The Regional Design Annual is Print Magazine's largest issue each year. The content is a selection of work from all parts of the United States, broken into several regions. The illustrations represent designers from different cities. Each character has props, clothing, and a personality derived from these cities. There are multiple designer "in-jokes" including a Helvetica t-shirt, Greta Grossman lamp, spray mount, and a Muji bag.


 

From Printmag.com

Print’s Regional Design Annual—the most popular issue of the year, the issue that brings you a comprehensive survey of graphic design in the U.S and features 350 winning designs chosen by esteemed judges—is finally here. The truth is, we should stop here, bring this blog post to a screeching halt in the second sentence—because we all know that to really experience the RDA, you need the real thing in your hands.

But we’re not going to do that because as it turns out, we do have a little something we can share with you exclusively online, so long as you do yourself a favor and get the actual RDA as soon as possible.

Once you do, you’ll likely wonder, Who illustrated this amazing cover? 

That would be Sean Adams, a former partner at AdamsMorioka in Beverly Hills who’s been recognized by every major competition and publication and exhibited often including a solo exhibition at The San Francisco Museum of Modern Art. Furthermore, Adams has been cited as one of the forty most important people shaping design internationally in the ID40.

Needless to say, his involvement with the RDA took it to an entirely new level of greatness.

“When designing for other designers, we either do our best work, or strike out,” Adams says. “It forces me to work that much harder, and push beyond the comfortable.
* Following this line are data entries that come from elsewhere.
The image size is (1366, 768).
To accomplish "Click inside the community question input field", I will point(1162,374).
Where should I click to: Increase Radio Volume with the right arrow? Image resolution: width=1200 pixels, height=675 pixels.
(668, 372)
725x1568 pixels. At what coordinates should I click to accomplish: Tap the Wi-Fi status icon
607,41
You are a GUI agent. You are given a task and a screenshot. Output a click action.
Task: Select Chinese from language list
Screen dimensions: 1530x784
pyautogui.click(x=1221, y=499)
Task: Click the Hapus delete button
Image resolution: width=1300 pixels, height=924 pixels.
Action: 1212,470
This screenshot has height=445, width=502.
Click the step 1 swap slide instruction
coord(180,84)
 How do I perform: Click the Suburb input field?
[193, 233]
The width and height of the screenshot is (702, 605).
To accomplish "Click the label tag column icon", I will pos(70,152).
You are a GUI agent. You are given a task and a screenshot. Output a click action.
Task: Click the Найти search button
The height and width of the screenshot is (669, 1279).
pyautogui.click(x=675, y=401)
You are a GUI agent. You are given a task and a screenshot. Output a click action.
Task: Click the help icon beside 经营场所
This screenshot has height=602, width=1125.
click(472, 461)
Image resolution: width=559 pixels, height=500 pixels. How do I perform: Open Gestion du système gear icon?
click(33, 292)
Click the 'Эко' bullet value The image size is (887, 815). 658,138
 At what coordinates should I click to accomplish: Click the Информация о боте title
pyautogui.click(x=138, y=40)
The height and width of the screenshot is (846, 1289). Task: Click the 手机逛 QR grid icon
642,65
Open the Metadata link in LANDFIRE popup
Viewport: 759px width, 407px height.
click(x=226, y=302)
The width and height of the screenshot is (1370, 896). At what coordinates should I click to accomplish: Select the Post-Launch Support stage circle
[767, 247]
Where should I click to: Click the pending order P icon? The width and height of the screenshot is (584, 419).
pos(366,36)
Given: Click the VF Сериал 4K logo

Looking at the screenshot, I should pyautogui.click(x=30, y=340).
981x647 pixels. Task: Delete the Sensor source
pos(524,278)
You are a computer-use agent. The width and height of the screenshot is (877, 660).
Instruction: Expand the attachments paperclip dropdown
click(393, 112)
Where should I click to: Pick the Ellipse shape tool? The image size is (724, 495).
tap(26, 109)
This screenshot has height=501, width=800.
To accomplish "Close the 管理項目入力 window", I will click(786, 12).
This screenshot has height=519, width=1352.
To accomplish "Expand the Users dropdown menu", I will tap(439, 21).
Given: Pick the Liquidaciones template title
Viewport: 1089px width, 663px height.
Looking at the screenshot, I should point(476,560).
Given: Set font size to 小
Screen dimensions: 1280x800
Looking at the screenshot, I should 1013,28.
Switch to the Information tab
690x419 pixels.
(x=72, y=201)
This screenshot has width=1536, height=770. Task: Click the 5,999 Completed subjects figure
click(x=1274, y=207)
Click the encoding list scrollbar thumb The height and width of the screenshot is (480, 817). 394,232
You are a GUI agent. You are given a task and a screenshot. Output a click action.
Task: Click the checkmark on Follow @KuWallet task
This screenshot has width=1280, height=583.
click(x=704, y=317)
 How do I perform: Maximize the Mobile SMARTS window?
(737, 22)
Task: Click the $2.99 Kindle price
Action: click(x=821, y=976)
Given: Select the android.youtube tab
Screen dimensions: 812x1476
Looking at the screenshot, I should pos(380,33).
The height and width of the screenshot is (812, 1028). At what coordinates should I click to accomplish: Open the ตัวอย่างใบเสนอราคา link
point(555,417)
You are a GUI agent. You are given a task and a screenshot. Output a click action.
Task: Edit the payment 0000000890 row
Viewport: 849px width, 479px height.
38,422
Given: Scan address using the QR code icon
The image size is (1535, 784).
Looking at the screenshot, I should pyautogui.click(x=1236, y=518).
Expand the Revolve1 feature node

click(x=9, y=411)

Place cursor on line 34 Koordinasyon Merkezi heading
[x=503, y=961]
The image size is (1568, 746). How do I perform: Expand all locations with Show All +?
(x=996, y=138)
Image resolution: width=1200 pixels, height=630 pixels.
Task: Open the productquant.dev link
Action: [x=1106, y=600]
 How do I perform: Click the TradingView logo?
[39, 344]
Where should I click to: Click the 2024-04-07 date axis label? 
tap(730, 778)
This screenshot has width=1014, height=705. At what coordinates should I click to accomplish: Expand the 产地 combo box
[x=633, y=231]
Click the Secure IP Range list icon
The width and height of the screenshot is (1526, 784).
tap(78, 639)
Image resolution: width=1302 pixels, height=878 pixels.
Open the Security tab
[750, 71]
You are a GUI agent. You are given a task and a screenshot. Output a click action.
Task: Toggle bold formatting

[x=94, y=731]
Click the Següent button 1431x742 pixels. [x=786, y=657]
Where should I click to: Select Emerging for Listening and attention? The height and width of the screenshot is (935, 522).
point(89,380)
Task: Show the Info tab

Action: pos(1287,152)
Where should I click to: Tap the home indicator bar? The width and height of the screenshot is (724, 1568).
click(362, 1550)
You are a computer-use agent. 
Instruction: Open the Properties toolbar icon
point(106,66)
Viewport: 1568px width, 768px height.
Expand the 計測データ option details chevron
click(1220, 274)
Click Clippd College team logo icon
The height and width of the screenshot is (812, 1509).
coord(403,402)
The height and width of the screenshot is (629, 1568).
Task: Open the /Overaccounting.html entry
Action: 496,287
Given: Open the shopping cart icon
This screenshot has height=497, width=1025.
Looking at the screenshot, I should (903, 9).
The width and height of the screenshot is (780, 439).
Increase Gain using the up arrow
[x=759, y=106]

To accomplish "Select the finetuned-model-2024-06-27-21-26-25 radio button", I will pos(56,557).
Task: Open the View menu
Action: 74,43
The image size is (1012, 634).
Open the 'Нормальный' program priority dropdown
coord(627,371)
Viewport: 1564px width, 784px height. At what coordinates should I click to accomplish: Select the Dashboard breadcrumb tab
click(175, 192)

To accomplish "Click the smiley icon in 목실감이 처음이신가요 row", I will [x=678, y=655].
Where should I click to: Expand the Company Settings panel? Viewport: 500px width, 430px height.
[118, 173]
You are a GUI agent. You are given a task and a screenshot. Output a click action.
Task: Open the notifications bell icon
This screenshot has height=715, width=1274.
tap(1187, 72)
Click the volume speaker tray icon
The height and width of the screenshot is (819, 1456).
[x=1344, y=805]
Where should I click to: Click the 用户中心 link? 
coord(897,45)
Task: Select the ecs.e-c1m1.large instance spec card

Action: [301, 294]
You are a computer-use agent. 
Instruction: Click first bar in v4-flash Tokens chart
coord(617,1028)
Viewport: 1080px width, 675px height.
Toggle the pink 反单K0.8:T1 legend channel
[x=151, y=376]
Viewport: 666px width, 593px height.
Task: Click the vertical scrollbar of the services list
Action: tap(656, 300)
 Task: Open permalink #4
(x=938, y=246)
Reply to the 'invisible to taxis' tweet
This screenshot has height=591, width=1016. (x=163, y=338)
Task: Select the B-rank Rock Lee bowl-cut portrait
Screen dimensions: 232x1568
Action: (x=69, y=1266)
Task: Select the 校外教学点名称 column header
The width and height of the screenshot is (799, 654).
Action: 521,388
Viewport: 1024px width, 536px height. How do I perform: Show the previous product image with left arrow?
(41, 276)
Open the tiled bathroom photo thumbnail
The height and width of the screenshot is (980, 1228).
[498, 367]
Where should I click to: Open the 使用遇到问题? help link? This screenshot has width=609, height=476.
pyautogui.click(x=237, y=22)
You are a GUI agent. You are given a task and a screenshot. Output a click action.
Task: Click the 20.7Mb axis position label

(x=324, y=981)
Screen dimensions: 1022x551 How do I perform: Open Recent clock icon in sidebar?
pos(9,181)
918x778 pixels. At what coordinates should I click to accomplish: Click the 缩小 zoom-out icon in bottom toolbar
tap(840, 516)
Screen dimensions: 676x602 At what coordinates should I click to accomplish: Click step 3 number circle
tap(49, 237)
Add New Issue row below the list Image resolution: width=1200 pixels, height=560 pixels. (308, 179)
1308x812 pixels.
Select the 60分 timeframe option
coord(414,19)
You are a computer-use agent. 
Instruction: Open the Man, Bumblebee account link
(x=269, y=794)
Designing a cover for a magazine, especially Print, is a great assignment. It’s a tiny poster that needs to impart information, content, and hit someone over the head from across the room.”

Adams notes that the most challenging part of designing the cover was the audience. “In this instance, it’s other designers, and people I know. Even though I’d like to believe I have a hardened core oblivious to criticism, the reality is that there is always that little voice inside, Are you sure you want to do this? I mean, really?

Also, I’m not an illustrator. I took drawing and anatomy at school, but that was a long time ago. Drawing a hand in the right position on a hip is not as easy as it sounds. The Art Center Library has a great collection of books and cds for figure drawing. Each one has multiple poses by nude men and women. This was incredibly helpful, but proved awkward at a presentation when my desktop was filled with the little thumbnails of nudes.” 

“My first impulse was to base each character on a specific designer,” Adams says. “But, since we almost all wear the same identical black outfits, this proved tricky. The solution came together when I stepped back and let each character have his or her own personality. In my head, each one has a name and backstory. Determining which items defined these was a wonderful challenge.”